The Arizona Coyotes have reported a total operating loss of $34.831 million according to Fox Sports Arizona. The Coyotes gave their numbers to the city of Glendale on Friday.
That’s a lot of money, and doesn't sound super great for the Coyotes, whose ‘out-clause’ can be triggered if Arizona reaches or exceeds $50 million. But the Coyotes are trying to paint a better picture on some of these numbers.
From Craig Morgan of Fox Sports Arizona:
Coyotes president and CEO Anthony LeBlanc said the team lost $16.458 million, but for Generally Accepted Accounting Principles (GAAP), it also had to include its one-time acquisition and closing costs ($7.878 million), along with the complete amount of the Mike Ribeiro buyout ($10.495 million), bringing the total operating loss to $34.831 million.
The latter is the figure that counts toward the team's oft-mentioned "out clause," which can be exercised within a 180-day window after five years and allows the team to leave Arizona if it reaches or exceeds $50 million in losses. The $50 million threshold is just a gating factor, not an automatic trigger for the out clause. There are many other determining factors.

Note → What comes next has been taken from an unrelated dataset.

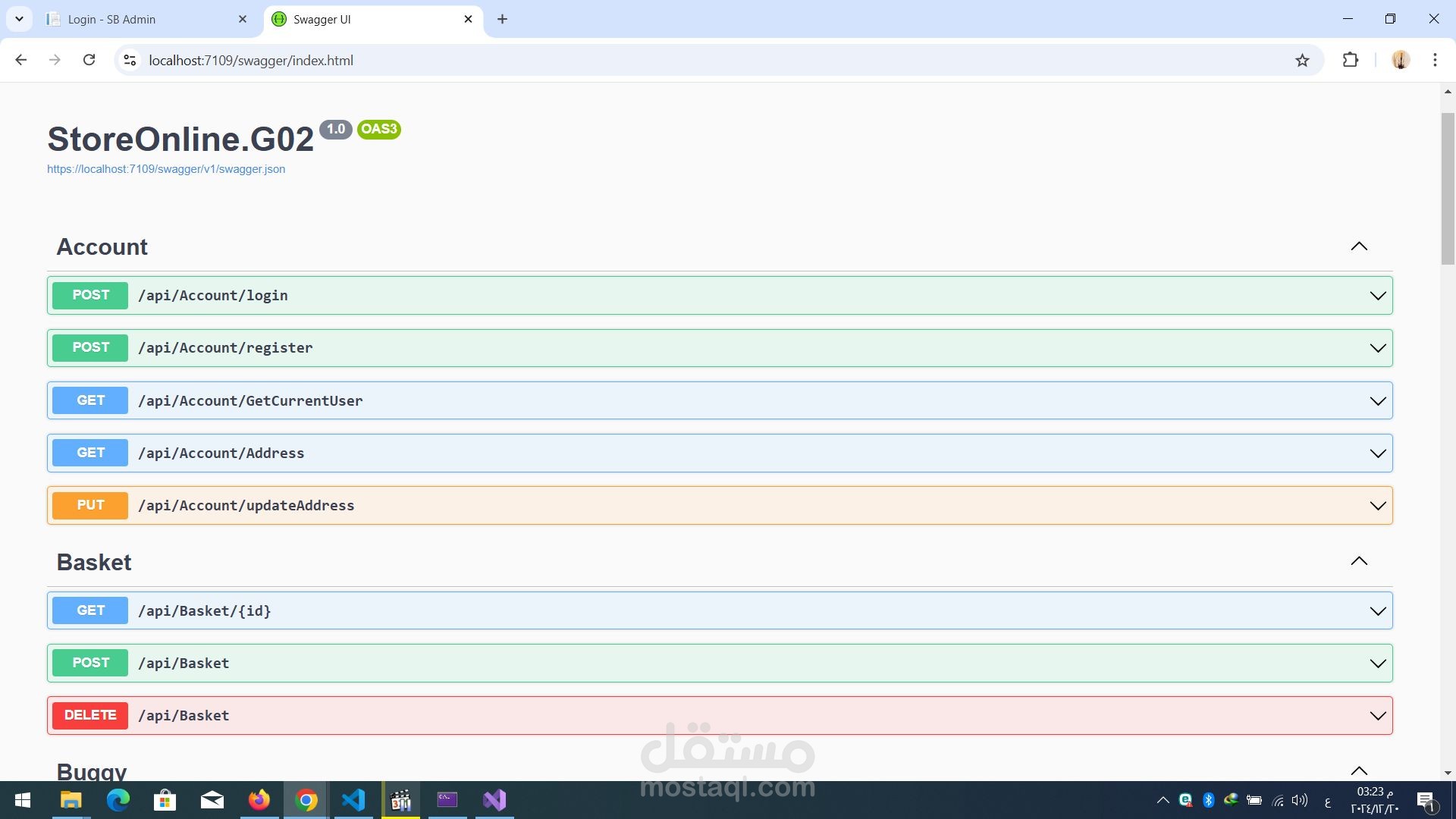This screenshot has width=1456, height=819.
Task: Open Visual Studio from taskbar
Action: coord(494,800)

Clearly LeBlanc knew the $50 million was going to be mentioned and asked about. So he had an answer ready for it.
“We have seen solid increases in every revenue stream associated with the team, and this continued during the current season while we experienced less than a stellar performance on the ice. We always said this was a process; that it would take time. The terrific news is that we showed a better than expected financial result in our very first year. This shows we are clearly on a path to success."
Sometimes in business, it’s about beating expectations. The number also included the Mike Ribeiro compliance buyout, as well as the acquisition cost. The hope is Arizona doesn't get socked with such issues in the future. Also, LeBlanc said that corporate sponsorships were supposedly up.
So is this a bad marker for the Coyotes' future in Arizona? Morgan brings up two points. For one, NHL commissioner Gary Bettman used a lot of political capital to keep the team in the desert. And there’s this nugget:
There is also the likelihood of expansion, which would prove far more lucrative to the NHL and its teams than relocating a franchise.
Yeah Vegas …plus that would be a natural desert-like rival to Arizona. Perfect!